I had a great lesson in misperception correction not long ago as I was writing an LJ post called “A Rising Tide: The Academic User and the Ebook Experience” (see ow.ly/5hDSw), which examined academic ebooks from a (critical) user perspective. While working with a faculty member at the University of California (UC)–Berkeley on trademark research, we discovered a series of promising volumes in HathiTrust—an emerging digital library stemming from research library collaboration with Google Books and other initiatives—only to find that poor scanning and metadata made the volumes virtually unusable.

At the time, I took this as evidence of widespread and often discussed problems within large digitized collections. In reality, I had stumbled upon a rather unusual error that, once brought to their attention, was rapidly addressed by Hathi­Trust staff.

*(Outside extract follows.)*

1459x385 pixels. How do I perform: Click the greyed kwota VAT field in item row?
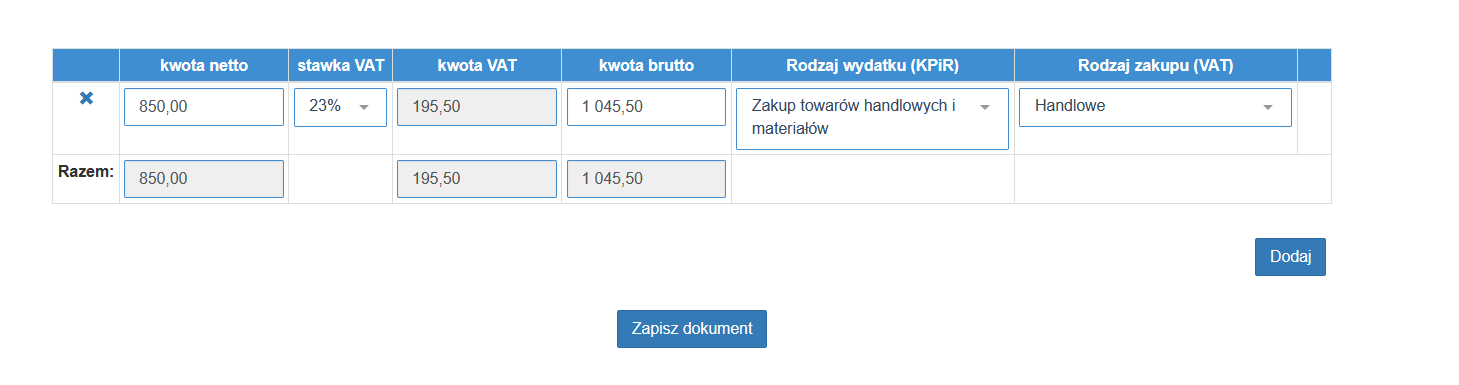pyautogui.click(x=477, y=107)
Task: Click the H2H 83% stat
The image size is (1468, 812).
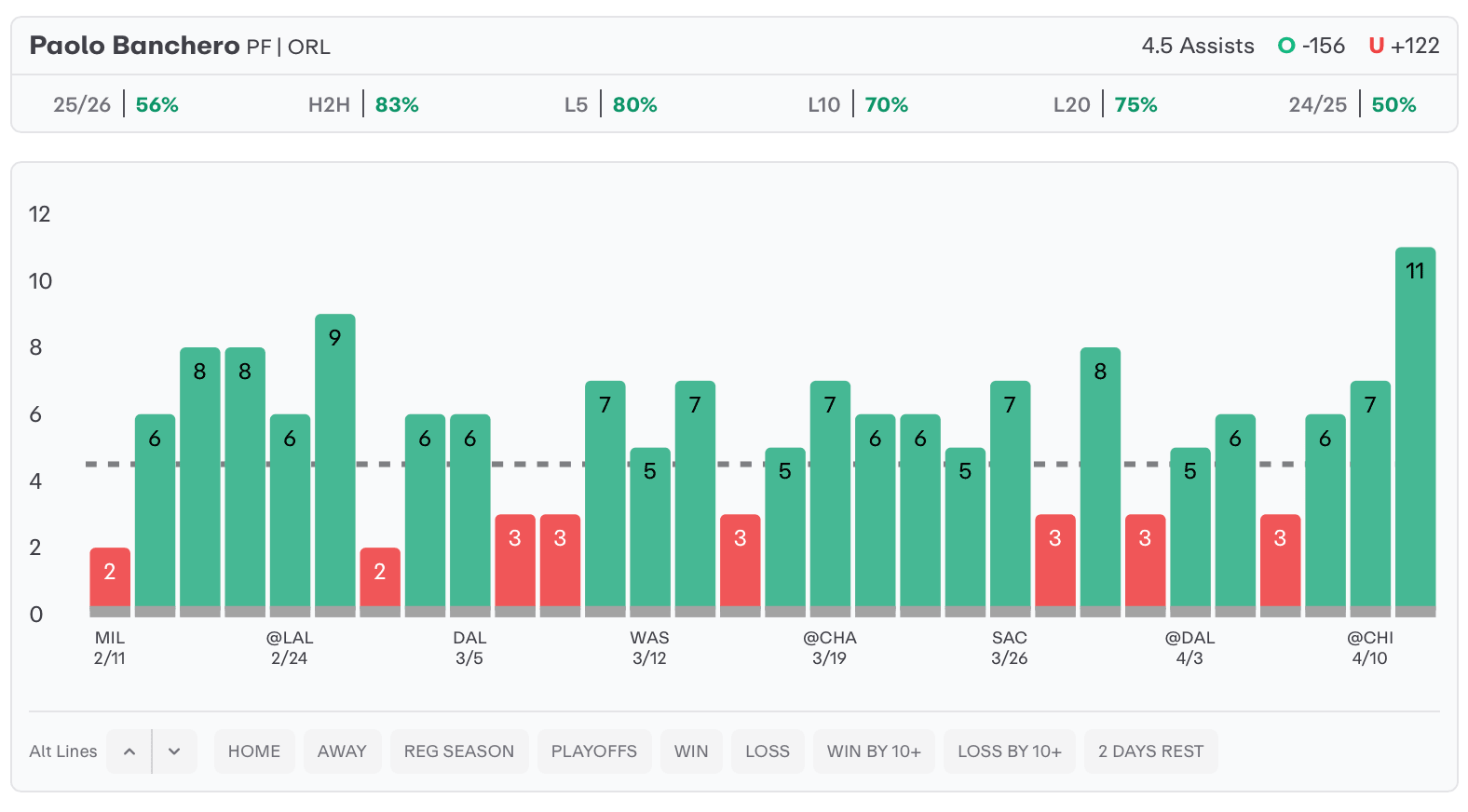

Even after this positive resolution, lingering assumptions still led me unintentionally to mischaracterize the digital library landscape as I wrote. Luckily, when I worked with Hathi­Trust on fact-checking, I received a rude awakening (albeit politely communicated). After being graciously schooled on a point or two and rewriting half of the piece, I started to wonder why, as a public services librarian and end user, I had harbored so many misplaced beliefs about digital libraries in the first place.

From the inside out
The more I communicated with HathiTrust personnel, the more I realized that they are a surprisingly small group of library-minded folks doing a herculean job not only participating in mass digitization projects with Google and the Internet Archive but building a new, large-scale digital library with its own features and services. Enter the inspiration for this follow-up interview: to correct my (and others’) misperceptions about this important and emerging librarians’ digital library. If you don’t know what HathiTrust is yet, you should. I set out to ask Heather Christenson and Paul Fogel, two individuals on Hathi­Trust’s front lines, to offer a rare inside view of this vast (and growing) collection.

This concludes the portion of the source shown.